**WHAT IS EXPECTED**
Exactly as they appear below, repeat the lines from the one with "Кодекс за поведение" through the one with "coaching (37, 2367)", and no others.

(Stored records)
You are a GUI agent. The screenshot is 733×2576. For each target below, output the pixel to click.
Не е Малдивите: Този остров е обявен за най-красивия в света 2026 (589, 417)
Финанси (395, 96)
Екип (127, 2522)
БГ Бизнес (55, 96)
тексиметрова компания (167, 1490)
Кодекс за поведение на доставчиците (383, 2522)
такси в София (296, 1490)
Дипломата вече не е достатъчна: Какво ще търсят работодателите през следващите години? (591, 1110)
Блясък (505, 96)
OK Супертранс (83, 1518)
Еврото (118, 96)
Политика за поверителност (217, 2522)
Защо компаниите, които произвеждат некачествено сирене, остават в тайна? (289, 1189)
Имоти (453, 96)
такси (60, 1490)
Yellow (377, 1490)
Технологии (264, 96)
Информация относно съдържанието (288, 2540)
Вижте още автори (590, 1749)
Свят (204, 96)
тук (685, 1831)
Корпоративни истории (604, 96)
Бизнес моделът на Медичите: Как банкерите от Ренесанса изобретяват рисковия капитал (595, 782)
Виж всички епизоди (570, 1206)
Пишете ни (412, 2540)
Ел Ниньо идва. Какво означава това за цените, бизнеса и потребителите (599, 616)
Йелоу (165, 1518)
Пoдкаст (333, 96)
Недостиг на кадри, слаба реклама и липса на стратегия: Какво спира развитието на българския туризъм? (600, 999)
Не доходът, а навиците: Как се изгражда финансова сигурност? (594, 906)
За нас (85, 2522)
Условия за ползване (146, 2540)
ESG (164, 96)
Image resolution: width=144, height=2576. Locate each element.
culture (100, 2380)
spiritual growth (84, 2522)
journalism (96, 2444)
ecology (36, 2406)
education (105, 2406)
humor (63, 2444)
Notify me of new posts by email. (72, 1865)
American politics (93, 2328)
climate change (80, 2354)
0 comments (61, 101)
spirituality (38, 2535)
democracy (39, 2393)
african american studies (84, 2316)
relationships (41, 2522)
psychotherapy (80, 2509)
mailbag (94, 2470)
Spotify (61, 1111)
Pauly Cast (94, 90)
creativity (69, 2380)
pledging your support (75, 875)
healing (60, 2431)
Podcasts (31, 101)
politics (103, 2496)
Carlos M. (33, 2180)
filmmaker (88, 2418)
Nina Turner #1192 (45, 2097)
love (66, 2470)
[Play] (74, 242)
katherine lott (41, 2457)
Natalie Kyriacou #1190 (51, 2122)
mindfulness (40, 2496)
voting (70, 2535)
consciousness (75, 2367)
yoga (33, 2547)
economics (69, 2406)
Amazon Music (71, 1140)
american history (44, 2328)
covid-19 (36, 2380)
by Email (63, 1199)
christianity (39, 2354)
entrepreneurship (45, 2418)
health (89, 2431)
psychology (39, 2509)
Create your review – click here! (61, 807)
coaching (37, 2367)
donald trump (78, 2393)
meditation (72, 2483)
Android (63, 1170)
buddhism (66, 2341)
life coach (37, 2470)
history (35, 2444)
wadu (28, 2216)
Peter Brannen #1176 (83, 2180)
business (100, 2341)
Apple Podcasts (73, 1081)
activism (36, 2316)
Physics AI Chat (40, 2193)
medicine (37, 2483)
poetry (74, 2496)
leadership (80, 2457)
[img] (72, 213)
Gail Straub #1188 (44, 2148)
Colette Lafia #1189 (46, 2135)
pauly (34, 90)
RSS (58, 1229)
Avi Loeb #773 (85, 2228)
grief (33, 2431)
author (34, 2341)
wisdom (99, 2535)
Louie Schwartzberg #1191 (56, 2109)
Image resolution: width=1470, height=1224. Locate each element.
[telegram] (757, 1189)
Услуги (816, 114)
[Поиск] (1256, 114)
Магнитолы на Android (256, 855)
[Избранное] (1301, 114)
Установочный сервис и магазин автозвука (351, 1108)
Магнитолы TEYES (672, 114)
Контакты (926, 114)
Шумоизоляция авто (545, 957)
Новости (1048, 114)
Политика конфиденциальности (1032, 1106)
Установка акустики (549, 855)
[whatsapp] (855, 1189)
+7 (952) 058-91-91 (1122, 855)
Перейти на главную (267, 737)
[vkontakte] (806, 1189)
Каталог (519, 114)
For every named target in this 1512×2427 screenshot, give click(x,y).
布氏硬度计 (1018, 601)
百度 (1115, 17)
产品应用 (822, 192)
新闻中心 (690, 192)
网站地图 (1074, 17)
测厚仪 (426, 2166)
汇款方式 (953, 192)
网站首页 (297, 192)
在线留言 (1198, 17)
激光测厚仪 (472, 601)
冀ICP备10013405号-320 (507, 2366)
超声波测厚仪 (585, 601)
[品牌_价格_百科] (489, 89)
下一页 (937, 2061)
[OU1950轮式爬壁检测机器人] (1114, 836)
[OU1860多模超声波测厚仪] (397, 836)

**YOUR SOLUTION**
Кодекс за поведение на доставчиците (383, 2522)
такси в София (296, 1490)
Дипломата вече не е достатъчна: Какво ще търсят работодателите през следващите години? (591, 1110)
Блясък (505, 96)
OK Супертранс (83, 1518)
Еврото (118, 96)
Политика за поверителност (217, 2522)
Защо компаниите, които произвеждат некачествено сирене, остават в тайна? (289, 1189)
Имоти (453, 96)
такси (60, 1490)
Yellow (377, 1490)
Технологии (264, 96)
Информация относно съдържанието (288, 2540)
Вижте още автори (590, 1749)
Свят (204, 96)
тук (685, 1831)
Корпоративни истории (604, 96)
Бизнес моделът на Медичите: Как банкерите от Ренесанса изобретяват рисковия капитал (595, 782)
Виж всички епизоди (570, 1206)
Пишете ни (412, 2540)
Ел Ниньо идва. Какво означава това за цените, бизнеса и потребителите (599, 616)
Йелоу (165, 1518)
Пoдкаст (333, 96)
Недостиг на кадри, слаба реклама и липса на стратегия: Какво спира развитието на българския туризъм? (600, 999)
Не доходът, а навиците: Как се изгражда финансова сигурност? (594, 906)
За нас (85, 2522)
Условия за ползване (146, 2540)
ESG (164, 96)
Image resolution: width=144, height=2576. Locate each element.
culture (100, 2380)
spiritual growth (84, 2522)
journalism (96, 2444)
ecology (36, 2406)
education (105, 2406)
humor (63, 2444)
Notify me of new posts by email. (72, 1865)
American politics (93, 2328)
climate change (80, 2354)
0 comments (61, 101)
spirituality (38, 2535)
democracy (39, 2393)
african american studies (84, 2316)
relationships (41, 2522)
psychotherapy (80, 2509)
mailbag (94, 2470)
Spotify (61, 1111)
Pauly Cast (94, 90)
creativity (69, 2380)
pledging your support (75, 875)
healing (60, 2431)
Podcasts (31, 101)
politics (103, 2496)
Carlos M. (33, 2180)
filmmaker (88, 2418)
Nina Turner #1192 (45, 2097)
love (66, 2470)
[Play] (74, 242)
katherine lott (41, 2457)
Natalie Kyriacou #1190 (51, 2122)
mindfulness (40, 2496)
voting (70, 2535)
consciousness (75, 2367)
yoga (33, 2547)
economics (69, 2406)
Amazon Music (71, 1140)
american history (44, 2328)
covid-19 (36, 2380)
by Email (63, 1199)
christianity (39, 2354)
entrepreneurship (45, 2418)
health (89, 2431)
psychology (39, 2509)
Create your review – click here! (61, 807)
coaching (37, 2367)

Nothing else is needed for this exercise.